### EXTRACT TO READ

Newer posts are loading.
You are at the newest post.
Click here to check if anything new just came in.

March 04 2013

Untangling algorithmic illusions from reality in big data

Microsoft principal researcher Kate Crawford (@katecrawford) gave a strong talk at last week’s Strata Conference in Santa Clara, Calif. about the limits of big data. She pointed out potential biases in data collection, questioned who may be excluded from it, and hammered home the constant need for context in conclusions. Video of her talk is embedded below:

Crawford explored many of these same topics in our interview, which follows.

What research are you working on now, following up on your paper on big data?

Kate Crawford: I’m currently researching how big data practices are affecting different industries, from news to crisis recovery to urban design. This talk was based on that upcoming work, touching on questions of smartphones as sensors, on dealing with disasters (like Hurricane Sandy), and new epistemologies — or ways we understand knowledge — in an era of big data.

When “Six Provocations for Big Data” came out in 2011, we were critiquing the very early stages of big data and social media. In the two years since, the issues we raised are even more prominent.

I’m now looking beyond social media to a range of other areas where big data is raising questions of social justice and privacy. I’m also editing a special issue on critiques of big data, which will be coming out later this year in the International Journal of Communications.

As more nonprofits and governments look to data analysis in governing or services, what do they need to think about and avoid?

### GIVEN INFORMATION
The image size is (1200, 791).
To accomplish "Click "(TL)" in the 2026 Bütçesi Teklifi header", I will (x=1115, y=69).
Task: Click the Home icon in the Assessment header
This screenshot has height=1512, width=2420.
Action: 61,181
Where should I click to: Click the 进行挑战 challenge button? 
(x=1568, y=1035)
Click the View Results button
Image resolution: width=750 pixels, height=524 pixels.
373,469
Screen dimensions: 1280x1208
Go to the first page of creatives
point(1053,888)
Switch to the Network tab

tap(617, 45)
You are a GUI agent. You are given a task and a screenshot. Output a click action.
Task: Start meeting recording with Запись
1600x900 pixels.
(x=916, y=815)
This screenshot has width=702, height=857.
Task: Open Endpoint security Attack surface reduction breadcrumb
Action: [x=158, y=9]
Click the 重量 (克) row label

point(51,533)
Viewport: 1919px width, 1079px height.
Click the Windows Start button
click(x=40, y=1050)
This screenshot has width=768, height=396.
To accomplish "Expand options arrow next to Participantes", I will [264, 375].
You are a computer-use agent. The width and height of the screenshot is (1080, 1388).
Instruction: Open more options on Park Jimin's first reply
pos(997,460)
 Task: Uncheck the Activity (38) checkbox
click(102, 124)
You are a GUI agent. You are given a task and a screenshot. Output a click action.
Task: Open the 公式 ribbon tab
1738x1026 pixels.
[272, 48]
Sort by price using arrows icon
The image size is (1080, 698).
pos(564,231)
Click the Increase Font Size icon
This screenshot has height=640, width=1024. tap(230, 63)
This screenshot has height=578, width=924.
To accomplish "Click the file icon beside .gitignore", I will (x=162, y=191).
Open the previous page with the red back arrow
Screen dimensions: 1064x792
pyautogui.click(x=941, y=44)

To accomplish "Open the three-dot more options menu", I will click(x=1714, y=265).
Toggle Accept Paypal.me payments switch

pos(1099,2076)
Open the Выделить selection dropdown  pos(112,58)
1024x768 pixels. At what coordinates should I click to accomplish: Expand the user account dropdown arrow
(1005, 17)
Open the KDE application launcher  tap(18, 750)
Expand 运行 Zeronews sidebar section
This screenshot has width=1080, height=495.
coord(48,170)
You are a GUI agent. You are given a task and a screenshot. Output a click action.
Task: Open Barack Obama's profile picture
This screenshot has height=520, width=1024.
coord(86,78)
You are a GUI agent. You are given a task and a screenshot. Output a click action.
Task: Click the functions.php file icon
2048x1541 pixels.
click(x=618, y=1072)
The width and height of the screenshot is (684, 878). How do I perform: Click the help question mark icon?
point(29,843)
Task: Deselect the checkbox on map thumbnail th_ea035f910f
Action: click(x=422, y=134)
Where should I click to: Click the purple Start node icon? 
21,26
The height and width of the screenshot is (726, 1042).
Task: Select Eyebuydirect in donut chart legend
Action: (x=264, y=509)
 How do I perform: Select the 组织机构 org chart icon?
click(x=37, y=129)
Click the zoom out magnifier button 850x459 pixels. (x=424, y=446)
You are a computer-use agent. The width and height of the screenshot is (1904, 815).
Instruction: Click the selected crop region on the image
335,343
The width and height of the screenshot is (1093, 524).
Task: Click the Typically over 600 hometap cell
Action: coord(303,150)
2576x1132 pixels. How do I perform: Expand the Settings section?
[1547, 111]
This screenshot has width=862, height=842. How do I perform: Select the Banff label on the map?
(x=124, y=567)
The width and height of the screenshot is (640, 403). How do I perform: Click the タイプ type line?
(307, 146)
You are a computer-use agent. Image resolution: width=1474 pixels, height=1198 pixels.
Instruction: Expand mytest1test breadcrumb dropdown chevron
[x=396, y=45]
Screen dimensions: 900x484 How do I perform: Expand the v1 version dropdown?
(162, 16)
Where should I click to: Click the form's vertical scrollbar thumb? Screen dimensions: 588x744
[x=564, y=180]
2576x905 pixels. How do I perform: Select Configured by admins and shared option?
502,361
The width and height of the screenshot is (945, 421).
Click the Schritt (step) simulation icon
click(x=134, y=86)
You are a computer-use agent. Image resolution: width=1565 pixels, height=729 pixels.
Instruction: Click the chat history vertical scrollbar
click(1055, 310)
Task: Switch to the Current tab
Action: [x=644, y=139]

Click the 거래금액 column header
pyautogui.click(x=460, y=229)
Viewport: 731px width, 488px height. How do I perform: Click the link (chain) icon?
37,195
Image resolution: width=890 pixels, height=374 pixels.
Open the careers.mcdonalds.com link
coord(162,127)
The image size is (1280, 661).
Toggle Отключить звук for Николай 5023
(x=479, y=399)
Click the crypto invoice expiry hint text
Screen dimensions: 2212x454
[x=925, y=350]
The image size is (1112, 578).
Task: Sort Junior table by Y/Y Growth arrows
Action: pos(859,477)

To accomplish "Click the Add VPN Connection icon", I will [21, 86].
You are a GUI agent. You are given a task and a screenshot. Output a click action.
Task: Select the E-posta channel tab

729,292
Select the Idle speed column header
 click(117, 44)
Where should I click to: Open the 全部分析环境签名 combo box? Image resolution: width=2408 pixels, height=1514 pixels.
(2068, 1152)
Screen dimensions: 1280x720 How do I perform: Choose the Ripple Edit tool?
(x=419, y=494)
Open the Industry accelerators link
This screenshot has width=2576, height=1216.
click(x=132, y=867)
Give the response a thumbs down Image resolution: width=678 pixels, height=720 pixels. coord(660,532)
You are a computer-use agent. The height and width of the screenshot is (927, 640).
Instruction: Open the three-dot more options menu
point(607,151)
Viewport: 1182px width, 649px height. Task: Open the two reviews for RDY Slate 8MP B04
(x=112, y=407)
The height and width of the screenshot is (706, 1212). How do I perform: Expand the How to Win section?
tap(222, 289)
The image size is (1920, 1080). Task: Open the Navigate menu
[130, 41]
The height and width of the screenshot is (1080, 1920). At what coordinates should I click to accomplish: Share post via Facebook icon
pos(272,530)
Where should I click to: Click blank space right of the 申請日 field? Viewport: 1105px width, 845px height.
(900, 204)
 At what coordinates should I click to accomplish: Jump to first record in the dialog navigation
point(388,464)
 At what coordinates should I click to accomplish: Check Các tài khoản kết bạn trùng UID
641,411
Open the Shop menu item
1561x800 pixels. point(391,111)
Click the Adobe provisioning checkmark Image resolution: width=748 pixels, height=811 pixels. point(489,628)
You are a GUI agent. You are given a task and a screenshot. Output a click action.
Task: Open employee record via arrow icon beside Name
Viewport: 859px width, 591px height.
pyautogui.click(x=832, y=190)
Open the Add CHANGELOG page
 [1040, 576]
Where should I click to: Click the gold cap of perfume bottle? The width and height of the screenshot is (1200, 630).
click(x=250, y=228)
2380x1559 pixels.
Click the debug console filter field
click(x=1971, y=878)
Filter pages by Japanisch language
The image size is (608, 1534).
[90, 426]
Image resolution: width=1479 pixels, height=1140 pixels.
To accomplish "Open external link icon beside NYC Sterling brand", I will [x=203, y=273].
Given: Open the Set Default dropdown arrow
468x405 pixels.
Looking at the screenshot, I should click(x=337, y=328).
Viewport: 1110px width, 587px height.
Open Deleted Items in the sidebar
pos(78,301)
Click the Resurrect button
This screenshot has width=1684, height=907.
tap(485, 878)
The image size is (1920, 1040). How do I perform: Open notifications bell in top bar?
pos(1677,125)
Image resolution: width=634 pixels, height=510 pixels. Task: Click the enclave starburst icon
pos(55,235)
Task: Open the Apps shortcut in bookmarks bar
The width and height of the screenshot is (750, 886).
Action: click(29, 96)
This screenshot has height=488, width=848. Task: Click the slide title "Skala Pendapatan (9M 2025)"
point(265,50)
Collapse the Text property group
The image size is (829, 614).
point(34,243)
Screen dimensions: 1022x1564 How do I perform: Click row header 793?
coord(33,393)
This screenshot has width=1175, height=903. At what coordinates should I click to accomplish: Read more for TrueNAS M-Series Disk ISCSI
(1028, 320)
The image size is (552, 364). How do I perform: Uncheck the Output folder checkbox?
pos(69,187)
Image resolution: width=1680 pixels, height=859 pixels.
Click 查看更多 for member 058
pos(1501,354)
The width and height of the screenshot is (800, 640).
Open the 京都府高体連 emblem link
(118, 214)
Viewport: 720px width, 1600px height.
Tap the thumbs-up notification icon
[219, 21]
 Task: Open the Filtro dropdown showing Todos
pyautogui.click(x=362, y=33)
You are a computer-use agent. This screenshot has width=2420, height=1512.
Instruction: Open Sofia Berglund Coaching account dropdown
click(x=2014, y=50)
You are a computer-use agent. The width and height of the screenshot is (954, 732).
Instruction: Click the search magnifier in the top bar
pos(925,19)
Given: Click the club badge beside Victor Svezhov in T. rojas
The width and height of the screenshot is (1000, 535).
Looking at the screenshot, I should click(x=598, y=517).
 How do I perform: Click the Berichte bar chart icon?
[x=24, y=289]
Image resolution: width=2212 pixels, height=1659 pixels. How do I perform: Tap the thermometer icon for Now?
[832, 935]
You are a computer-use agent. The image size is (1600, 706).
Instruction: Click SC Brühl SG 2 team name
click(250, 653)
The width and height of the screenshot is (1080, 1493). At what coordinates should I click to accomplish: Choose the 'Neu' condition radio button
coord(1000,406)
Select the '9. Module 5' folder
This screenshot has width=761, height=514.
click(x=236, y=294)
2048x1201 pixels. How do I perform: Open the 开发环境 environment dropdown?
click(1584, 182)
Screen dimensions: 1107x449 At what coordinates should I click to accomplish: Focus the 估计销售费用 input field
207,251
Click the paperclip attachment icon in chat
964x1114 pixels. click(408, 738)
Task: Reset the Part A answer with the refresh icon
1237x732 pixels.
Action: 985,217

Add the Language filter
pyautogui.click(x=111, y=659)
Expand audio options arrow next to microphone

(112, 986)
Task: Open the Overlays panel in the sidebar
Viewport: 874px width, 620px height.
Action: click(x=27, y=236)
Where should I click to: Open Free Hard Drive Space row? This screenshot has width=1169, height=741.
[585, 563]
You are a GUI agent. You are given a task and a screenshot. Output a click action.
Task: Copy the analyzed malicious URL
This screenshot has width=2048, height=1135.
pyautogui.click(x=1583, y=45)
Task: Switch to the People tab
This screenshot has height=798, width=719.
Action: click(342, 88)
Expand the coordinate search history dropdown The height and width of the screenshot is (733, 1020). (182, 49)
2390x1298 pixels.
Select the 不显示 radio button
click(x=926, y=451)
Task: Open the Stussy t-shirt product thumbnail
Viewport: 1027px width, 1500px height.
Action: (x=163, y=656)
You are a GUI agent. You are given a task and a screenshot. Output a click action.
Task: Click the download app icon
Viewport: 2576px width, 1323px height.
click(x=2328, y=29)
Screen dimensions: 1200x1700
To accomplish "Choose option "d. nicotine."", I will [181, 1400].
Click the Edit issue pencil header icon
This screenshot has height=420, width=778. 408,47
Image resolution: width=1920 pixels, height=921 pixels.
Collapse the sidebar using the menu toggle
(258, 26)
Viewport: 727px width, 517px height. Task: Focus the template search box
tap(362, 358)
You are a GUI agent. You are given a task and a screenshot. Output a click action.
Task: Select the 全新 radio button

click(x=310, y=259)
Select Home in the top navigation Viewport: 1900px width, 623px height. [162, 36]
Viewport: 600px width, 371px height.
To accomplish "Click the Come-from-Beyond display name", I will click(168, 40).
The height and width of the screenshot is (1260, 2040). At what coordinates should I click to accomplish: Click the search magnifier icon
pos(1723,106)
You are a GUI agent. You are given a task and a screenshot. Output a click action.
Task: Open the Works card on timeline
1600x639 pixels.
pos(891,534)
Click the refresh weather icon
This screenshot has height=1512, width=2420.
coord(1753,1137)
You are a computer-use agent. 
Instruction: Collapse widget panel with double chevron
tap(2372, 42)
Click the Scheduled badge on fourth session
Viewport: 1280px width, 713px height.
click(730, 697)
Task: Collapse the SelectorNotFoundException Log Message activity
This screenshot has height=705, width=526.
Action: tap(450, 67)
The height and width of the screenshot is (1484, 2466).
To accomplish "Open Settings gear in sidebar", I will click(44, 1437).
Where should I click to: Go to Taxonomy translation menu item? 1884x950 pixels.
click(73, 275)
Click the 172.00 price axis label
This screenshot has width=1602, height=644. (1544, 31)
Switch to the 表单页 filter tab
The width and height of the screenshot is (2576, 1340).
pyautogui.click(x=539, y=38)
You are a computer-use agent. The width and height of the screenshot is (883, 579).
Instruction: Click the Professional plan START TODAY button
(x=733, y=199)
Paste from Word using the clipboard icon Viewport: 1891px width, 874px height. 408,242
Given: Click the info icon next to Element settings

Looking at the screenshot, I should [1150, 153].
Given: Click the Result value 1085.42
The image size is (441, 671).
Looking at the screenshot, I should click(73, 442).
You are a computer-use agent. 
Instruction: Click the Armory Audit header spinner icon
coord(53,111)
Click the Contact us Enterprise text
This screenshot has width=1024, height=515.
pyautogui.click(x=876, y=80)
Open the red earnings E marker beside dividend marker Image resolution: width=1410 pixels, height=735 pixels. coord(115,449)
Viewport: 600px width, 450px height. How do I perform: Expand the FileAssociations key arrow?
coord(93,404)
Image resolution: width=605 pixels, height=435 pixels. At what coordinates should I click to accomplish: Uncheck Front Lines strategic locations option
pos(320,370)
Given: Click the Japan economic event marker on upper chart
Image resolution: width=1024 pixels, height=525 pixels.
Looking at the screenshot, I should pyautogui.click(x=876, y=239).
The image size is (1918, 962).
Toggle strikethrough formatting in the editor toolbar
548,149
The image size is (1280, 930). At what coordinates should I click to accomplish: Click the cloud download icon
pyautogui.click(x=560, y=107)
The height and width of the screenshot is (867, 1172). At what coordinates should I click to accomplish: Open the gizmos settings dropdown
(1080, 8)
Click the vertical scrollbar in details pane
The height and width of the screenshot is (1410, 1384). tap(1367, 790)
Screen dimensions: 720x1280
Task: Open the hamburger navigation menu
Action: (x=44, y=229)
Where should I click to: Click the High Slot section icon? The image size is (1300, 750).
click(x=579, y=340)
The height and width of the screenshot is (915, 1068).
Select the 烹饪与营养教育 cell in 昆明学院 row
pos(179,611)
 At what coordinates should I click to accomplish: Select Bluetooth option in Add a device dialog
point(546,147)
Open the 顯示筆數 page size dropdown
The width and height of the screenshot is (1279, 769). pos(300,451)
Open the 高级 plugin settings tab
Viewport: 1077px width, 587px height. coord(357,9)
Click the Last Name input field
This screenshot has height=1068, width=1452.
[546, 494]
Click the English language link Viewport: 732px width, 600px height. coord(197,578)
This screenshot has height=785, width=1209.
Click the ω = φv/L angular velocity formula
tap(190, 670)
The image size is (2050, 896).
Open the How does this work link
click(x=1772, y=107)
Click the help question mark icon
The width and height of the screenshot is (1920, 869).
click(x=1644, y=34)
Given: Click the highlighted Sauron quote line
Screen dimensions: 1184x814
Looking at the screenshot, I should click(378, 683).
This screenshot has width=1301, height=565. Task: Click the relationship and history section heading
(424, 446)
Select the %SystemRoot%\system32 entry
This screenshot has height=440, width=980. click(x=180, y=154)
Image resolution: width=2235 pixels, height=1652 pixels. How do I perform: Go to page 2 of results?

### EXERCISE DESCRIPTION
Reproduce the big data interview in full, word for word. Work only from the big data interview.

### WRITTEN ANSWER
Newer posts are loading.
You are at the newest post.
Click here to check if anything new just came in.

March 04 2013

Untangling algorithmic illusions from reality in big data

Microsoft principal researcher Kate Crawford (@katecrawford) gave a strong talk at last week’s Strata Conference in Santa Clara, Calif. about the limits of big data. She pointed out potential biases in data collection, questioned who may be excluded from it, and hammered home the constant need for context in conclusions. Video of her talk is embedded below:

Crawford explored many of these same topics in our interview, which follows.

What research are you working on now, following up on your paper on big data?

Kate Crawford: I’m currently researching how big data practices are affecting different industries, from news to crisis recovery to urban design. This talk was based on that upcoming work, touching on questions of smartphones as sensors, on dealing with disasters (like Hurricane Sandy), and new epistemologies — or ways we understand knowledge — in an era of big data.

When “Six Provocations for Big Data” came out in 2011, we were critiquing the very early stages of big data and social media. In the two years since, the issues we raised are even more prominent.

I’m now looking beyond social media to a range of other areas where big data is raising questions of social justice and privacy. I’m also editing a special issue on critiques of big data, which will be coming out later this year in the International Journal of Communications.

As more nonprofits and governments look to data analysis in governing or services, what do they need to think about and avoid?